(WHAT TO DO)
Copy out all lines in the material below that contain the string "node".

:::

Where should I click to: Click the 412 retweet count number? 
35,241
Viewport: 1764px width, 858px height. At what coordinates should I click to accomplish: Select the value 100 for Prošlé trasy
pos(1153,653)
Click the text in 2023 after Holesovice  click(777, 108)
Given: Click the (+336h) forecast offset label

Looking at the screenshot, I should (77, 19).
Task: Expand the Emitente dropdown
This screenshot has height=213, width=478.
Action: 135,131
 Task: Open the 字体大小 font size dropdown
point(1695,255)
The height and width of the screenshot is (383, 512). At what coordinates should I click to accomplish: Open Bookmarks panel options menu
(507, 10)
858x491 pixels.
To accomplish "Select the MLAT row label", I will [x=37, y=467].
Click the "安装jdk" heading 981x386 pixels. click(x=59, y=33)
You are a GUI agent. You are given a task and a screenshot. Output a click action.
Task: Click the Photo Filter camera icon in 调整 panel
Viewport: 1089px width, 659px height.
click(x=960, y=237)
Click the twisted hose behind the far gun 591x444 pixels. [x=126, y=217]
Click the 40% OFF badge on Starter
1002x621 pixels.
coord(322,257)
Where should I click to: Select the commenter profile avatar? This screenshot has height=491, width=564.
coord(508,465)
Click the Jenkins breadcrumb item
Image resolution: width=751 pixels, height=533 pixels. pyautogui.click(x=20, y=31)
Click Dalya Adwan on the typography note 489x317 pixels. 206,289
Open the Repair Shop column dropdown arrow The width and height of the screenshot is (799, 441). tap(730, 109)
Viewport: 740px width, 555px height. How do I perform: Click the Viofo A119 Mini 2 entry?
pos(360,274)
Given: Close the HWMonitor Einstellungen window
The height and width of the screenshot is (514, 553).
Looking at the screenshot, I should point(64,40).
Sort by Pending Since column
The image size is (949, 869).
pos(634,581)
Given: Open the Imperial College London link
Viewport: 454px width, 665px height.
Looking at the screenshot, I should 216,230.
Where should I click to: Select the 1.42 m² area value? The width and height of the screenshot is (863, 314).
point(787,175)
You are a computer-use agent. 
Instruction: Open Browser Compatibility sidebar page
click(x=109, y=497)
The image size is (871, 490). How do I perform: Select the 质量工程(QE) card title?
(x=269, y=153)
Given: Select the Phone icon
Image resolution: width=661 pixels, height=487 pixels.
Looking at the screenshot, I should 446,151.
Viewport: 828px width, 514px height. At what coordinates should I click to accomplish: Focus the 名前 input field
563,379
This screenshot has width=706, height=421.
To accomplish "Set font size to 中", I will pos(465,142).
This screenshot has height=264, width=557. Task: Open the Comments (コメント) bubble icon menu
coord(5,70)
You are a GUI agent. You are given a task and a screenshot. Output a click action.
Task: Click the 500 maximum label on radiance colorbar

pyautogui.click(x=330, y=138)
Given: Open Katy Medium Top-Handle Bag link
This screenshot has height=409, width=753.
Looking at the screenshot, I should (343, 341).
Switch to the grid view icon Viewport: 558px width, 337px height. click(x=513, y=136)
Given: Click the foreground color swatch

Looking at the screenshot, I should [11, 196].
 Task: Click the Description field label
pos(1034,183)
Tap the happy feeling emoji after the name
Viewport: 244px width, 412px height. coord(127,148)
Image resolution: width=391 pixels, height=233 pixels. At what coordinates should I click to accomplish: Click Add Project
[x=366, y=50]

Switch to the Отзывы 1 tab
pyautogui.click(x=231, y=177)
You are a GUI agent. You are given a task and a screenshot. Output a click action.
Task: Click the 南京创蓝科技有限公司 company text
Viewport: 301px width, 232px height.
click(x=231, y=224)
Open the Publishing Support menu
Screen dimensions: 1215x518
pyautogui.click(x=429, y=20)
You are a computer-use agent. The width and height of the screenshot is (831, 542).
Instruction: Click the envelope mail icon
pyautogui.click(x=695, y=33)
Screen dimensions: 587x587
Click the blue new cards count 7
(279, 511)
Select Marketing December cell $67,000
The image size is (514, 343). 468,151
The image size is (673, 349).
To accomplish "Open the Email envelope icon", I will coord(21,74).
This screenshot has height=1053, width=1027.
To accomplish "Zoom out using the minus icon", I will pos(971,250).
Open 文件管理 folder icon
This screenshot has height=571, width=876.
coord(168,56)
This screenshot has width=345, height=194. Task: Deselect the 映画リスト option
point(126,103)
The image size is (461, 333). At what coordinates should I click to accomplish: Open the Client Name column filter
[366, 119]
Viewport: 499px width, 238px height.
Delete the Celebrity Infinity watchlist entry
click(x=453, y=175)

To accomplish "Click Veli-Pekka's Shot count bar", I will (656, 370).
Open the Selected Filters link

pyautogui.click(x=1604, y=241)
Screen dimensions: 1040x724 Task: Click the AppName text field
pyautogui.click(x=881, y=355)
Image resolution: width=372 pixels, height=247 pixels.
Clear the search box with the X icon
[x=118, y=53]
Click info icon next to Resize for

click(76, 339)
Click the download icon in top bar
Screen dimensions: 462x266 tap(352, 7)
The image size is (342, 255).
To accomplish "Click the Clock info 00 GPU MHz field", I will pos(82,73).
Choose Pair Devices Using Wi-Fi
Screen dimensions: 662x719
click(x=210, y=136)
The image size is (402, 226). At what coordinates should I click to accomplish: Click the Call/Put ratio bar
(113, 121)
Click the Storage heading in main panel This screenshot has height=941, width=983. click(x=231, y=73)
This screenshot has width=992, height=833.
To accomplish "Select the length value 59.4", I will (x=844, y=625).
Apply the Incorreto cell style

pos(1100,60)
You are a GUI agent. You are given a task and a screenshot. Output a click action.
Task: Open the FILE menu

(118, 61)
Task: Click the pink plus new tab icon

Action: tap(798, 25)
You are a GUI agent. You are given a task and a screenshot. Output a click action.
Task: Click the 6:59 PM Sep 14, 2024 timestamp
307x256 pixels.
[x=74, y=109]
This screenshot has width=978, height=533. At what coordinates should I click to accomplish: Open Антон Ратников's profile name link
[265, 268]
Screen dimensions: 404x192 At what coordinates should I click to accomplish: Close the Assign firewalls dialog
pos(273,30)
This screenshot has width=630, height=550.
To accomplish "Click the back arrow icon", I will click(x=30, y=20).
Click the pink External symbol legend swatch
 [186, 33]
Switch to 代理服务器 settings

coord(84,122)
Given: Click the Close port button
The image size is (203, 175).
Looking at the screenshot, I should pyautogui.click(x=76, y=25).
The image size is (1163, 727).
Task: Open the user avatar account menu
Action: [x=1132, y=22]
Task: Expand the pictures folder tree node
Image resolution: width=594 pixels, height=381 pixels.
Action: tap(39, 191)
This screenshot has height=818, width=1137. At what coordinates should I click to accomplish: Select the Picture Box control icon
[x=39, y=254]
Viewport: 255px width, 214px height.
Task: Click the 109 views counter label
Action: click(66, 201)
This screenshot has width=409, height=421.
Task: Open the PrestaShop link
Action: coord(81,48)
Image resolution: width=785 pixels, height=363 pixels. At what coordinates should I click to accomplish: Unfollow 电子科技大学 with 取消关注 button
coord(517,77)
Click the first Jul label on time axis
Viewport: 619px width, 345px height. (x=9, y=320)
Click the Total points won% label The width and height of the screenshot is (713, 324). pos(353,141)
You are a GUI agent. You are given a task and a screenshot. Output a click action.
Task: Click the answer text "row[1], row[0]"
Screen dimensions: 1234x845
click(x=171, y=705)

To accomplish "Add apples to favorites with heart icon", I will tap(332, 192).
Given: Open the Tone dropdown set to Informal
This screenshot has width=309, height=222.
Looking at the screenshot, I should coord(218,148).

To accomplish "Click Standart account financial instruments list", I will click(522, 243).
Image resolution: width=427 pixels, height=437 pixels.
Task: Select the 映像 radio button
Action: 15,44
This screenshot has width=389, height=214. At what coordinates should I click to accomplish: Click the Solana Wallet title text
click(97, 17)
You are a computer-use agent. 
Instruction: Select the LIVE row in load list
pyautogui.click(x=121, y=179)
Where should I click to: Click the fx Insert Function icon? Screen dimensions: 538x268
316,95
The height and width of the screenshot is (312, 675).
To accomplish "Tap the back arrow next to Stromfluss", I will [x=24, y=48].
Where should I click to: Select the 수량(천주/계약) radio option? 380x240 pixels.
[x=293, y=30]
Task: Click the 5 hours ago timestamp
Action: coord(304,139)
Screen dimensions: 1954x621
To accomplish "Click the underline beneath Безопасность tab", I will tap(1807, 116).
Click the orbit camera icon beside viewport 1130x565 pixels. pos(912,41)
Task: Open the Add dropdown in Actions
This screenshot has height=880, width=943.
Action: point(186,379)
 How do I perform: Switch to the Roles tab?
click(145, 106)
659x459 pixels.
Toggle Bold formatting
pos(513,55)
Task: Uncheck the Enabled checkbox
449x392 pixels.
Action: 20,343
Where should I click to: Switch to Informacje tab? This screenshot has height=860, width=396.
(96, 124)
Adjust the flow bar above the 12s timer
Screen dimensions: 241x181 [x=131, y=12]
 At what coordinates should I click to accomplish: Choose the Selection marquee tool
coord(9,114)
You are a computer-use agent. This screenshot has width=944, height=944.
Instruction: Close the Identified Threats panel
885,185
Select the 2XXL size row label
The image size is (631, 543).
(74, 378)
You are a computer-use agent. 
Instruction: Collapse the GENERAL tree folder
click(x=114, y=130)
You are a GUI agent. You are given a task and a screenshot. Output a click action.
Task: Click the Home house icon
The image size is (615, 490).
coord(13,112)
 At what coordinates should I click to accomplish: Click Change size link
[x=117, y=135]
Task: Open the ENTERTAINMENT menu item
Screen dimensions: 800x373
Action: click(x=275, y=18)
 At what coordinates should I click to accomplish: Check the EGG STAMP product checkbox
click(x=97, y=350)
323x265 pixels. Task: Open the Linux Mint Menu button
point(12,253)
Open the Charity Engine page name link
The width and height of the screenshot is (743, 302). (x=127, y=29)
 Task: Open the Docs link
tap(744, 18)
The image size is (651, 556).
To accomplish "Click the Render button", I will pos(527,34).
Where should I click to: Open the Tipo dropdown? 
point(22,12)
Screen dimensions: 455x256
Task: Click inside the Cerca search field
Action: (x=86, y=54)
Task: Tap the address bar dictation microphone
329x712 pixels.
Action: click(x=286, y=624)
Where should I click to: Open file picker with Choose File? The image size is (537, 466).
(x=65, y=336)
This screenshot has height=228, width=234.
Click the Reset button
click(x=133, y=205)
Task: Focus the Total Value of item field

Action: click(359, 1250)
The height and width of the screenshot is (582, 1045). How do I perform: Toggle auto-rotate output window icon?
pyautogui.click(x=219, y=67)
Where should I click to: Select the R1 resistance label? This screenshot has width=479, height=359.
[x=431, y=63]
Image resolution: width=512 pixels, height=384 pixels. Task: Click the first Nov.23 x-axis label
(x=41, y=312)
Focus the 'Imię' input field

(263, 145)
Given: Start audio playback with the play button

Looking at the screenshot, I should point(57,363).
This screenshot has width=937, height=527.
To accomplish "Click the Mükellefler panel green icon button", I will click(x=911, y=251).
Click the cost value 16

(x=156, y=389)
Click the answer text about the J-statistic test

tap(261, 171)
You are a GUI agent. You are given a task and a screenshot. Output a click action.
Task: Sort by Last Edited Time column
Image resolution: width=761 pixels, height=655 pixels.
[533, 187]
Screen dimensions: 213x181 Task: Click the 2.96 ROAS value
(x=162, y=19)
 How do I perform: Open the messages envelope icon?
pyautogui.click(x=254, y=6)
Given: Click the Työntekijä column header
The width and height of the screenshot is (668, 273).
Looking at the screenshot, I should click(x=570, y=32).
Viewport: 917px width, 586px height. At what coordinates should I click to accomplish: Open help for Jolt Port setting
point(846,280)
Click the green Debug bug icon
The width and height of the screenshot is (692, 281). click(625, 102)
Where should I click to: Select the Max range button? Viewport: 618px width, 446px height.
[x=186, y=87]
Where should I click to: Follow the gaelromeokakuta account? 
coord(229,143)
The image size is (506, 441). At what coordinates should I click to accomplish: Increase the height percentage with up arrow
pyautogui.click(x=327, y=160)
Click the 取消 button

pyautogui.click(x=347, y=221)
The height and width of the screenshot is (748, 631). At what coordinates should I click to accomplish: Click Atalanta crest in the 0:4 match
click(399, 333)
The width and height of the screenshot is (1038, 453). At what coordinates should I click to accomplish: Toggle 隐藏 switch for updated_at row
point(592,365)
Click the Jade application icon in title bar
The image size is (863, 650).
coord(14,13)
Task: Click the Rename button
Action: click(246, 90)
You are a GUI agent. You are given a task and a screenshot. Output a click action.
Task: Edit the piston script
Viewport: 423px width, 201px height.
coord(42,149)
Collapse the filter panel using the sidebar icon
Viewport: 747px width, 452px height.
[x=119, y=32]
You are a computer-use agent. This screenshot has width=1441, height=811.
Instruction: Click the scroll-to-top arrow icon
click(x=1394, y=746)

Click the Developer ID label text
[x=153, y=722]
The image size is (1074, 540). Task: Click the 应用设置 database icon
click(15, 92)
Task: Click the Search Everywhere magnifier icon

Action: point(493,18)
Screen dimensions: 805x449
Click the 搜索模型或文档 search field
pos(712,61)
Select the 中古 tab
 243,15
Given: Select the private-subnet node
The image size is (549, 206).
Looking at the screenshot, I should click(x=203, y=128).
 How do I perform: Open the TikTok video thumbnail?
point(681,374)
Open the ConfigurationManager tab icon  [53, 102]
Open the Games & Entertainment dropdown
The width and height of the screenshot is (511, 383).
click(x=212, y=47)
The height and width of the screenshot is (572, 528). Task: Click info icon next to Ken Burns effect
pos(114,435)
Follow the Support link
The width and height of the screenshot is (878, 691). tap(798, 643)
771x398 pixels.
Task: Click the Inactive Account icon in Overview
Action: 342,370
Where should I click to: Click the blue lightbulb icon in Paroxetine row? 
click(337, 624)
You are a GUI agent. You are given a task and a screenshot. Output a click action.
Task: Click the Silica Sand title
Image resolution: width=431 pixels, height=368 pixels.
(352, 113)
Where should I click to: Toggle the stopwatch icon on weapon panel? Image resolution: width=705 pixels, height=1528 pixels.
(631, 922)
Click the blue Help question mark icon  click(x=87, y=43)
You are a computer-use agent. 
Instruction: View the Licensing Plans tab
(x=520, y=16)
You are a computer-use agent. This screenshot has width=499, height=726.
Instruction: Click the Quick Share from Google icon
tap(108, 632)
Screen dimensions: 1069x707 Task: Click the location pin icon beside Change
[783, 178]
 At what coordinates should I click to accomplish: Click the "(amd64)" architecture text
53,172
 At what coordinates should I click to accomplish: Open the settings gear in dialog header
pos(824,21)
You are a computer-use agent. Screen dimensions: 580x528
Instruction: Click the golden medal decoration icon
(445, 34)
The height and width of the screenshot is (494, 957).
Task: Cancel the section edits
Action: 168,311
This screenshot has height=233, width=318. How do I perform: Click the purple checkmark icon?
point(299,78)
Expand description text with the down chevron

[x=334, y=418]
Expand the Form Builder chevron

:::

(OUTPUT OF THE EXERCISE)
Task: Expand the pictures folder tree node
Given: Select the private-subnet node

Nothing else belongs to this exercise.